How did Newton Foote clarify the role of CO2 in the atmosphere? The scientist prepared some glass bottles that she emptied with a vacuum pump. She put several gases inside, one per bottle, and placed the containers in the sun to measure their temperature. She discovered that the bottles filled with carbon dioxide heated up faster than the others and retained heat for a while even after she had taken them out of the sun. Basically, she had built small greenhouses where the gas caused the temperature to rise. And 'greenhouse effect' is the name of the phenomenon, a definition with which we are unfortunately familiar, especially in these scorchingly hot days: during the first week of July 2023, the average temperature of the planet exceeded 17 degrees Celsius and was the highest ever.

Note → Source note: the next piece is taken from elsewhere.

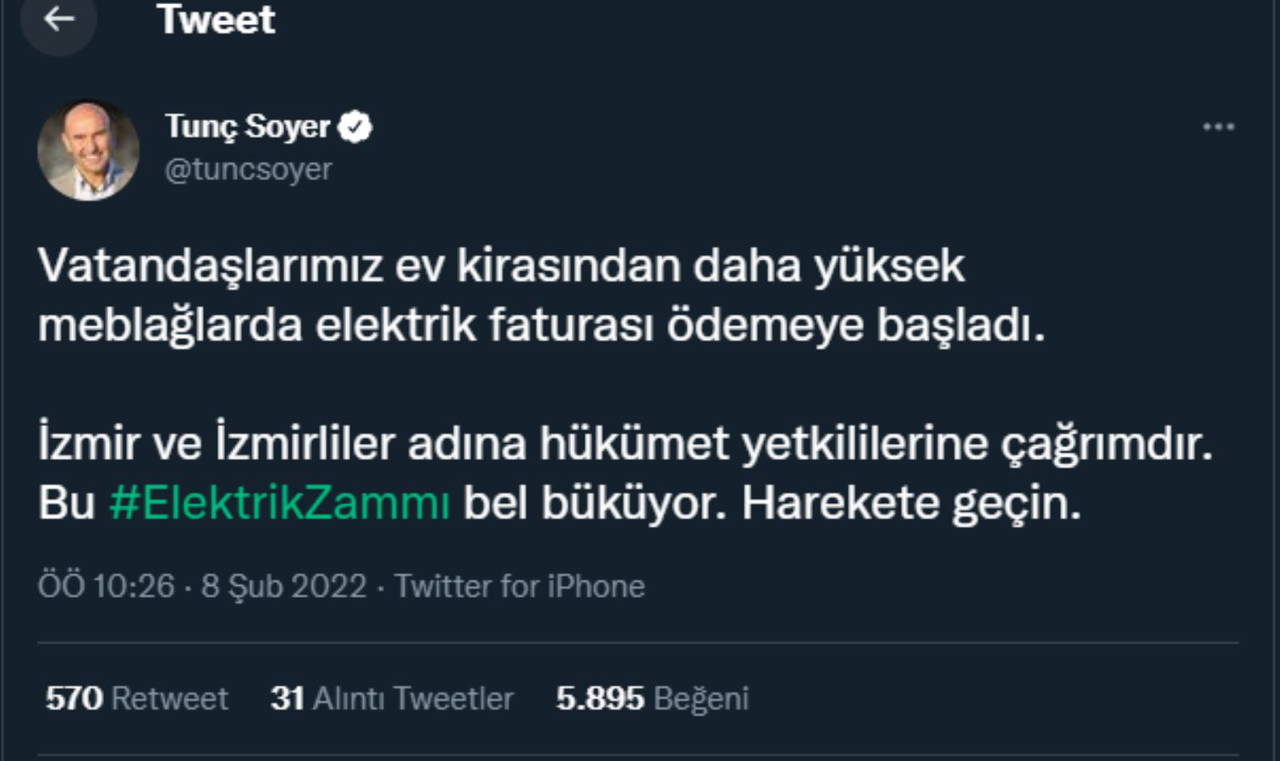This screenshot has width=1280, height=761.
Task: Open the tweet's more options menu
Action: click(x=1218, y=128)
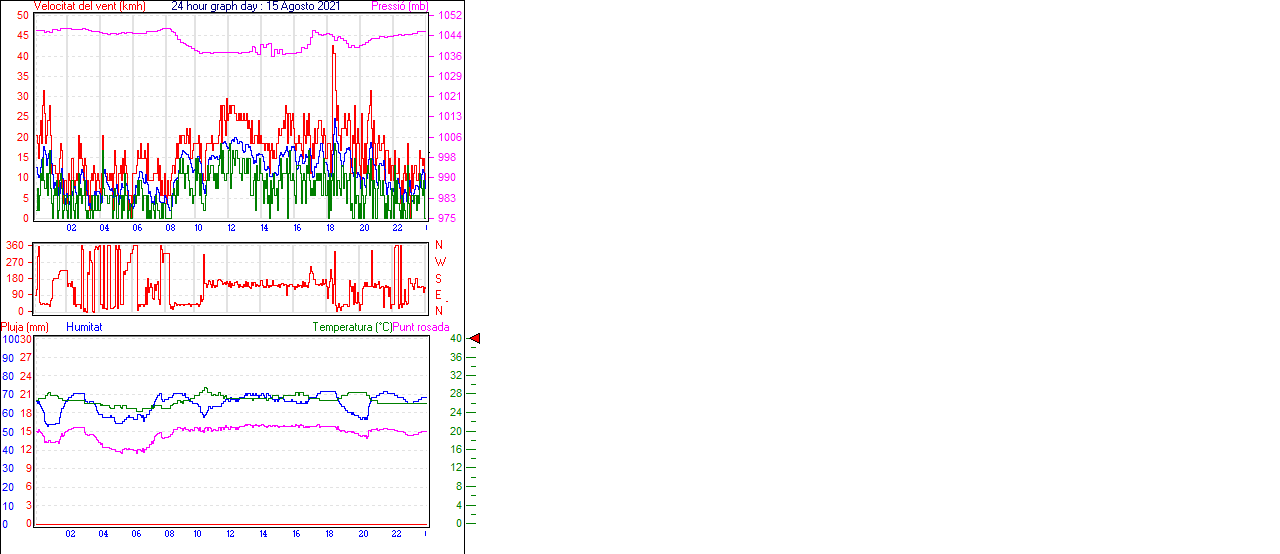
Task: Click the green 'Temperatura (°C)' legend label
Action: click(351, 327)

A greenhouse is a closed, controlled environment where plants grow at constant temperature and humidity. It is a method of cultivation that cancels the effects of the seasons because the weather inside the greenhouse is always fine. The system works because of the transparent glass or plastic roof and walls that trap the heat of the sun inside the greenhouse. The greenhouse effect does something similar: greenhouse gases trap some of the sun's energy in the atmosphere and warm the planet.

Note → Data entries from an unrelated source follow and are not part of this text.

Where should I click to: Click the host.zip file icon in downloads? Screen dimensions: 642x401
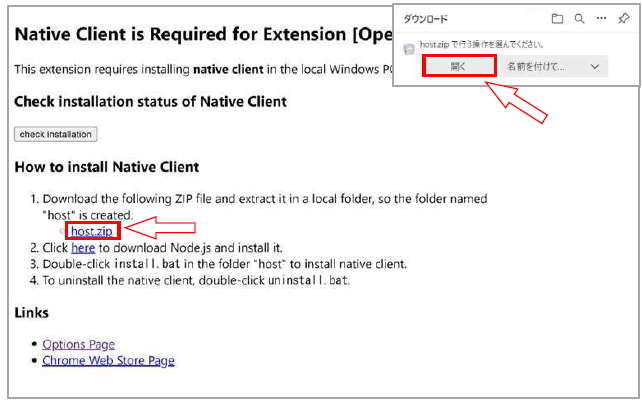pyautogui.click(x=409, y=47)
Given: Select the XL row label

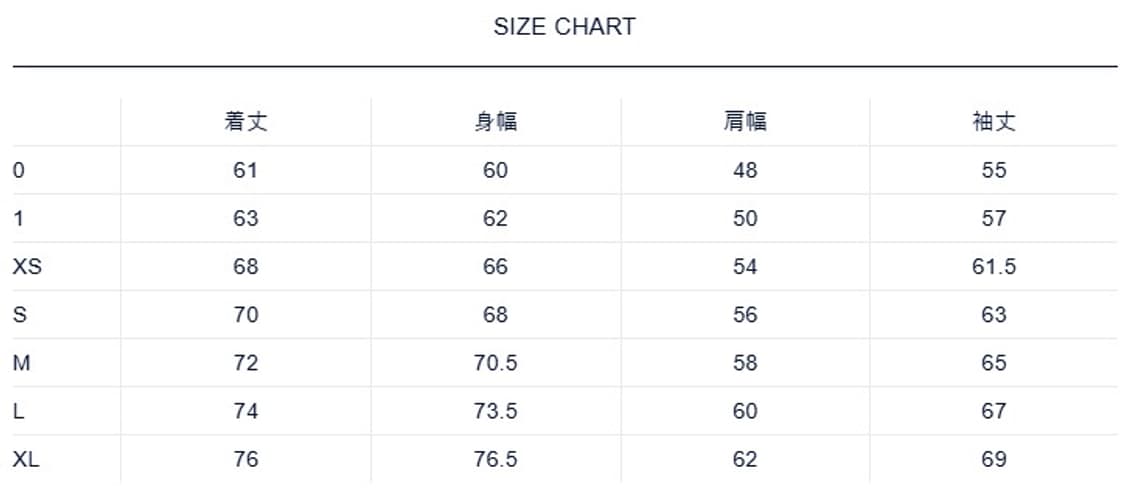Looking at the screenshot, I should click(27, 459).
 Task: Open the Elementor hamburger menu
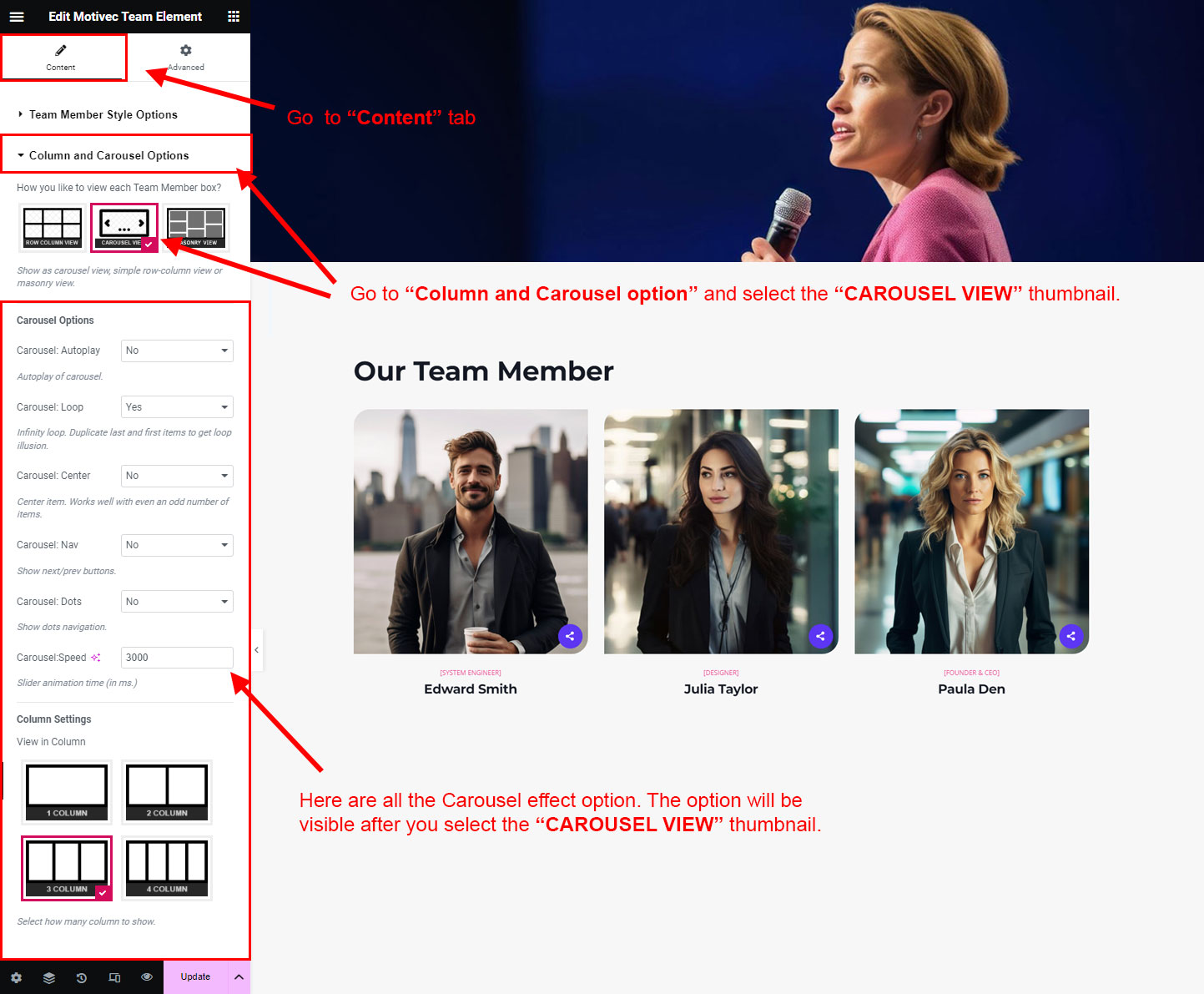[17, 17]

Carbon dioxide is the gas that contributes most to the greenhouse effect (60%), followed by methane (20%), ozone (15%), nitrogen oxides (10%) and chlorofluorocarbons (5%). While excess carbon dioxide comes from the combustion of fossil fuels, ozone, methane and nitrogen oxides are largely of natural origin. Chlorofluorocarbons are man-made; they are gases once used in refrigerators and aerosol sprays and, given that they caused the notorious hole in the ozone layer, they were banned in 1990, but they are resistant gases and those still in circulation continue to cause damage. The greenhouse effect is a good thing because it warms the planet and makes life on Earth possible. Without the greenhouse effect, the average temperature of our planet would be -19 C°.

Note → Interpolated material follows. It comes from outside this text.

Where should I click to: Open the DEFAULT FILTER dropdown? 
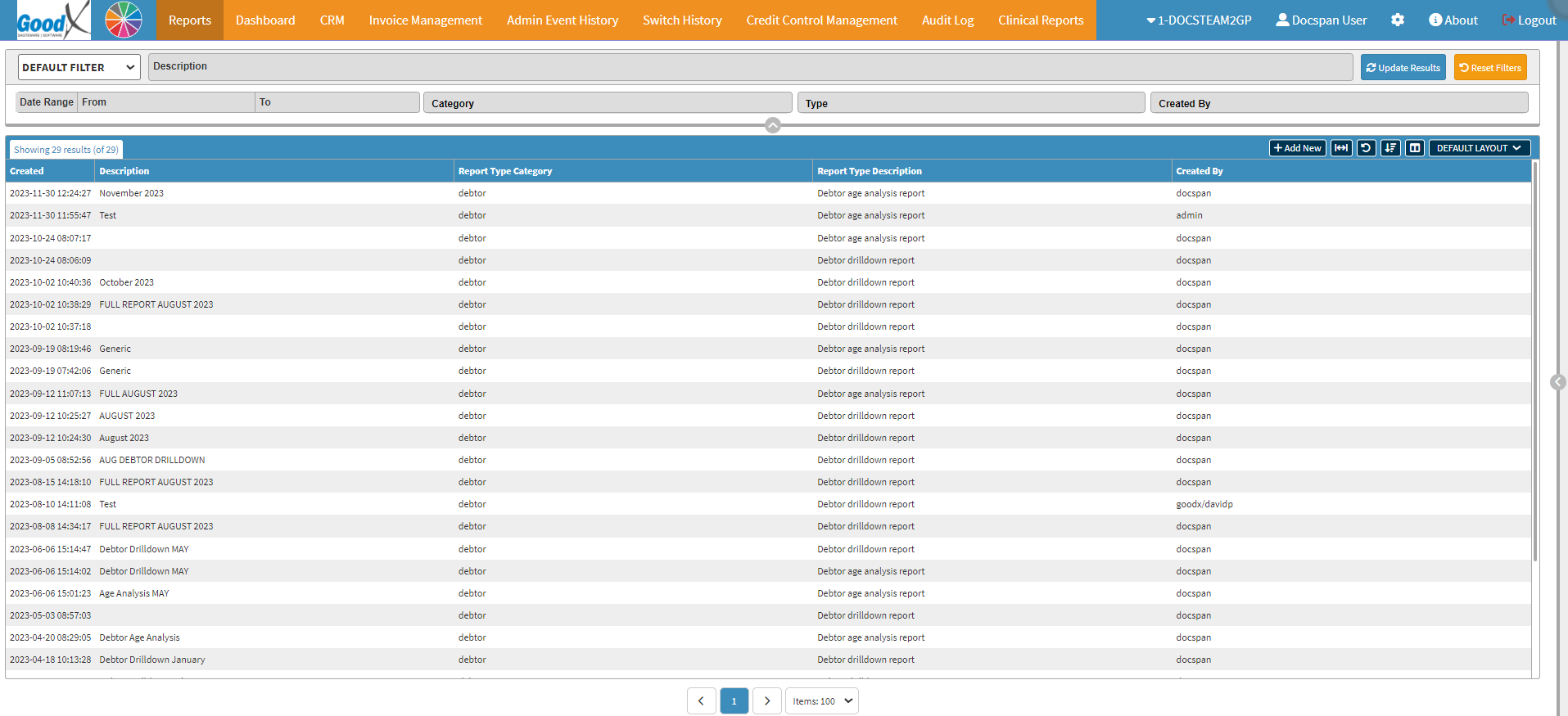click(x=79, y=67)
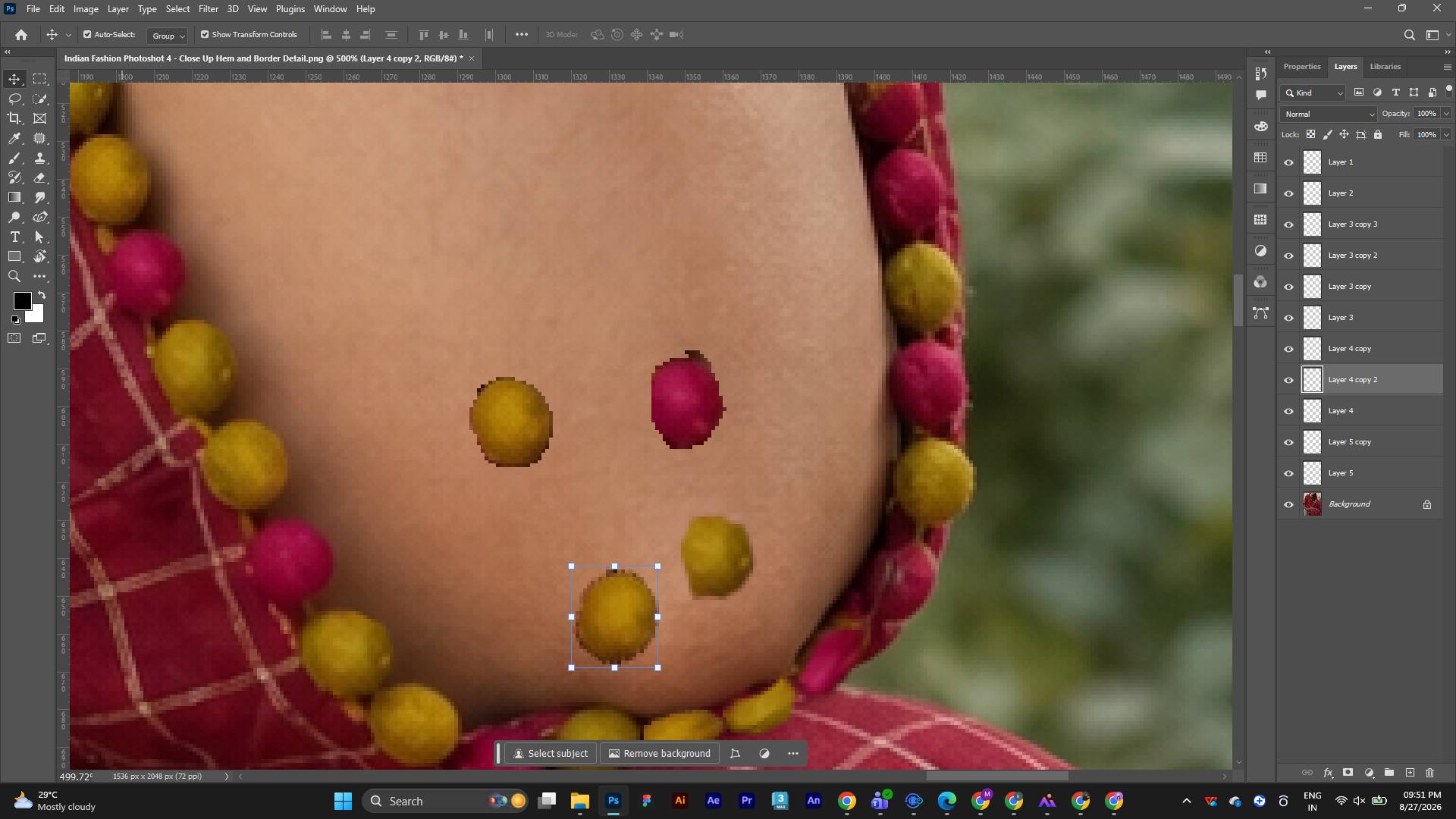This screenshot has height=819, width=1456.
Task: Click the Select subject button
Action: click(x=551, y=754)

Due to the greenhouse effect, the average temperature of the planet has risen by over one degree Celsius during the last century. It may seem to be just another negligible figure but it is very close to the safety threshold of 1.5°C indicated during COP21 in 2015 and written into the Paris Climate Agreement. The climate is a very delicate mechanism that depends on numerous cogs: changing any one of them could have unpredictable consequences. Some consequences, however, are already clear. Eunice Newton Foote had already realised this.